水の都

 NPO法人富士山クラブ事務局長の渡辺豊博さんに三島を案内してもらいながら、いろいろおもしろい話をうかがった。
 まず、三島という土地だが、富士山が噴火したとき溶岩が流れ、その舌先がたどり着いたところに位置しているという。むかしは富士登山のひとつの玄関口で、そのことを記載した碑も渡辺さんたちの活動で旧に復した。
 自然としては、富士山に降った雨が土に潜り、長い時間を経た後に、湧水となって町のあちこちから湧き出している。古くから「水の都」と称えられた所以である。渡辺さんに付いて町の中へ入った時、こころなしかひんやりした感じがしたので、そのことを尋ねてみた。水がそこここから湧き出しているせいで、普通は町へ入ればムッとするところ、三島は夏でも涼しいのだという。
 営業のアルバイトで会社に来ているMさんは、いま大学四年生。富士真奈美と同じ三島出身。卒論は「ヴァージニア・ウルフと水」だとか。ヴァージニア・ウルフを取り上げるのに、なぜ水との関連でそうするのか尋ねてみたことがあったが、その時は(もちろん理由はあるにしても)納得のいく答えが得られなかった。しかし、三島を一日歩いてみて腑に落ちる気がした。こんなに水の豊かな土地、各所で水が湧く「水の都」に生まれ育った彼女にしてみれば、水は空気以上に呼吸し、なくてはならないものとしてあるのだろう。本人が意識するよりもさらに深く染み込んで、その意味を捉えきれずにきたのかもしれない。

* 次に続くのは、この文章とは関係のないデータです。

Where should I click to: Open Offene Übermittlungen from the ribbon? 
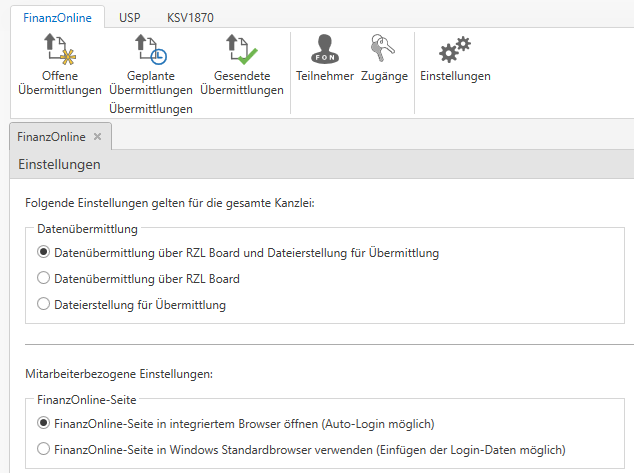coord(60,62)
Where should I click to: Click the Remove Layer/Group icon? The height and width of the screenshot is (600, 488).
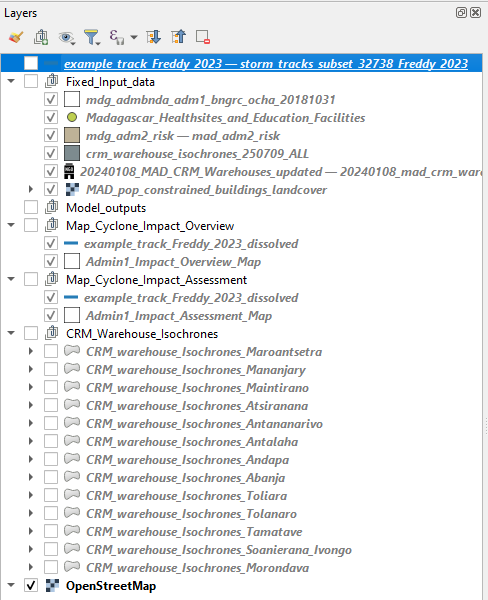[203, 37]
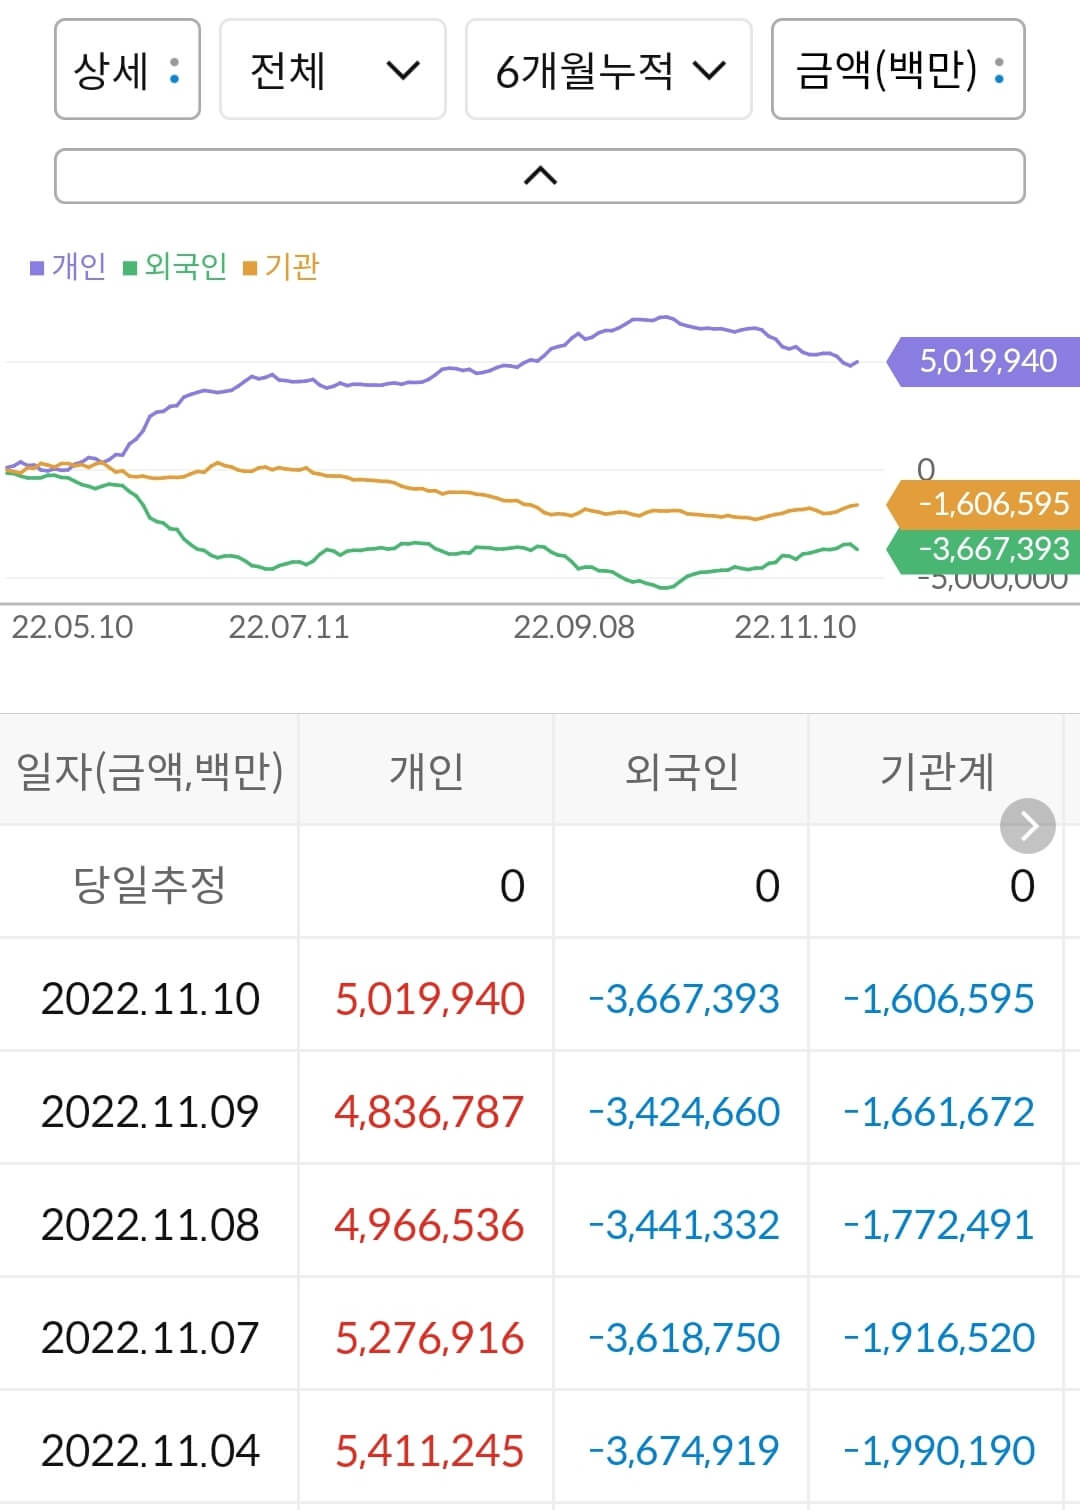Click the purple color square next to 개인

pos(35,267)

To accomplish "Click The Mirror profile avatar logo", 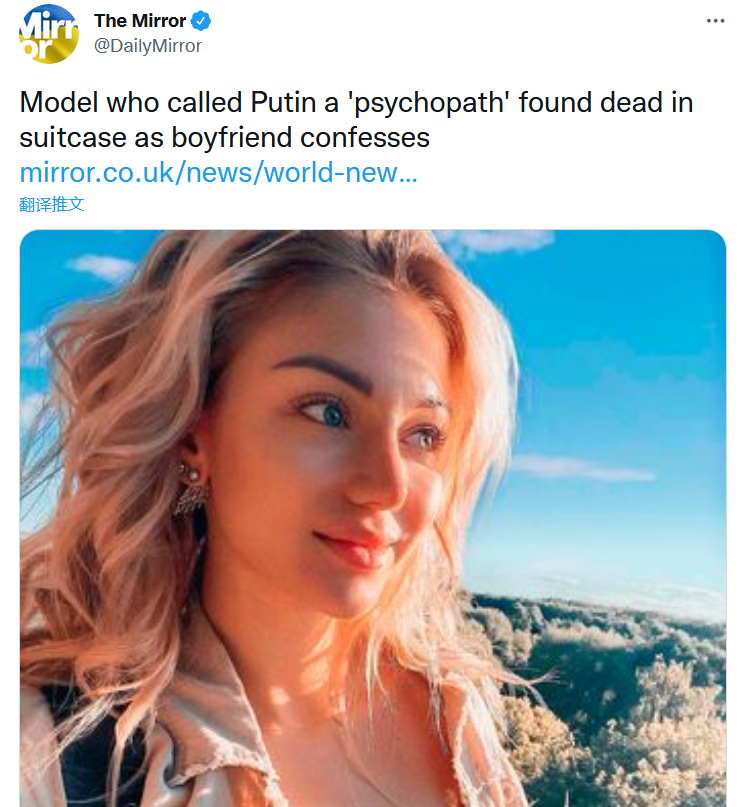I will (48, 33).
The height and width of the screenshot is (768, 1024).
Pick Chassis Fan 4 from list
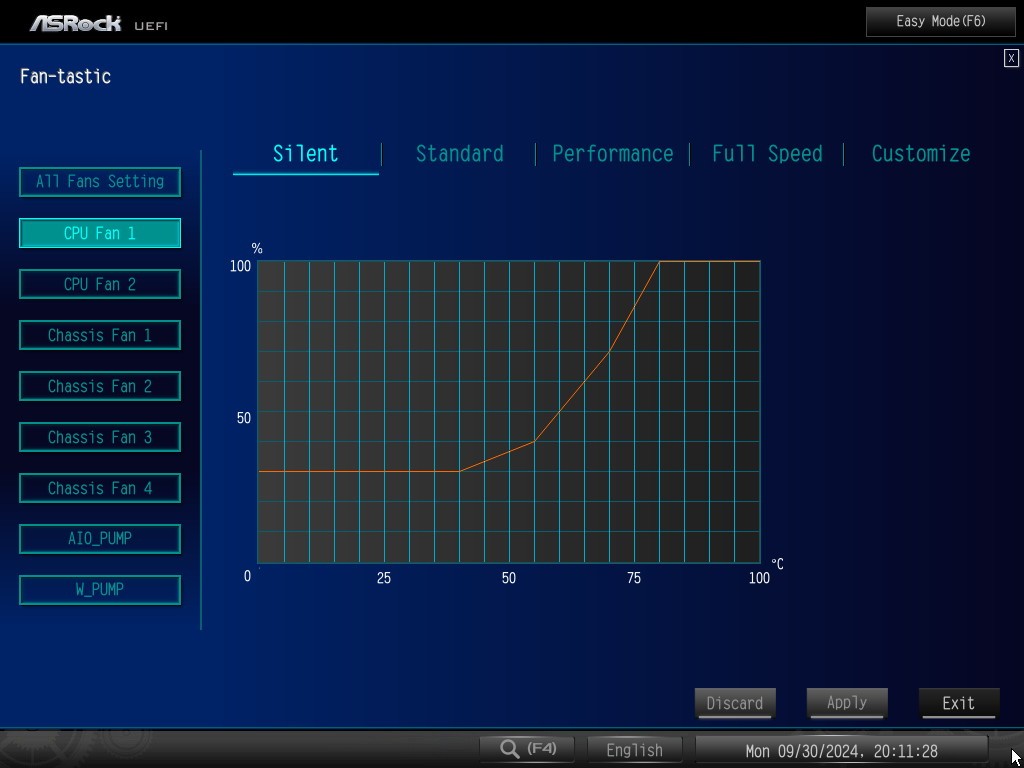tap(100, 488)
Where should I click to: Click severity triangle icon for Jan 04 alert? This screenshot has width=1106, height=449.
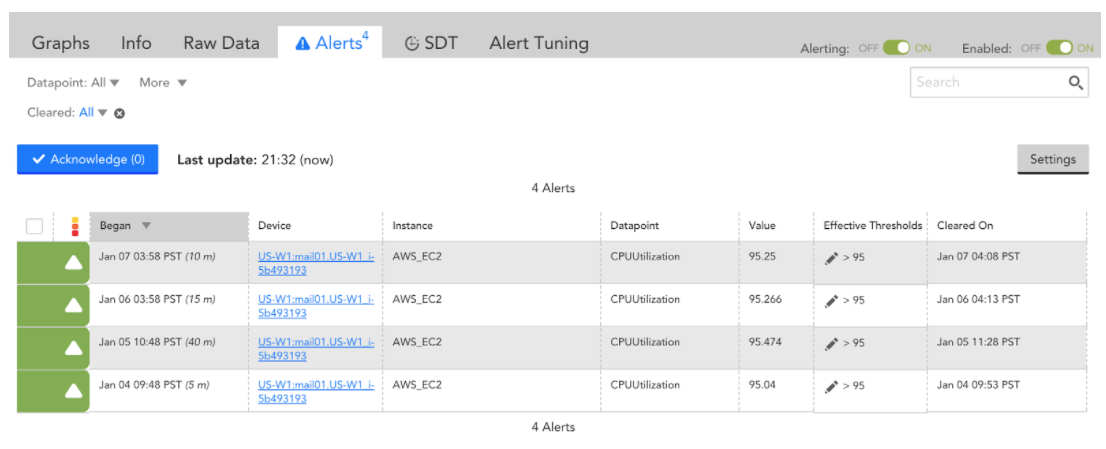(73, 391)
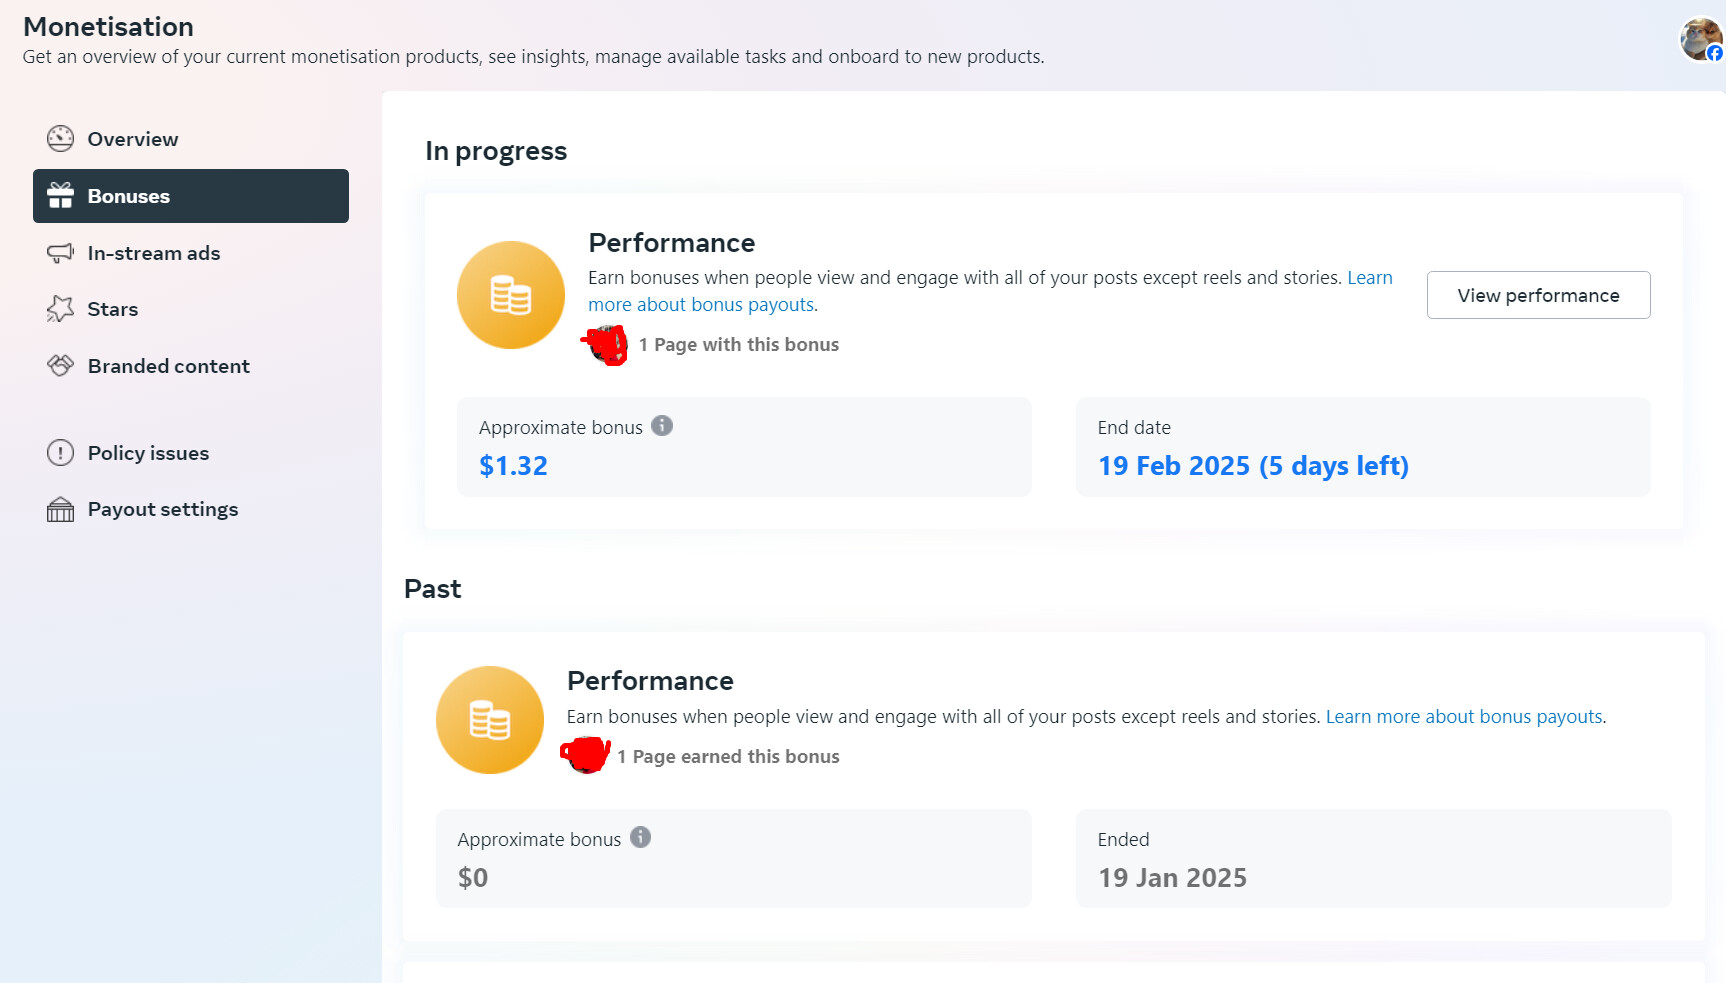Click the Stars icon in sidebar
This screenshot has width=1726, height=983.
pyautogui.click(x=60, y=309)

 想像力の源といったら、どこから生まれてくるのか雲をつかむような話ながら、案外、生まれ育った土地の水や空気や光、それを栄養にして育つ食物やに根ざしているのではないか。そうそう。詩人の大岡信も三島出身だそうだ。わたしはそれほど熱心な読者ではないけれど、大岡さんの書くものにも、きっとそこここで水が湧き出しているのだろう。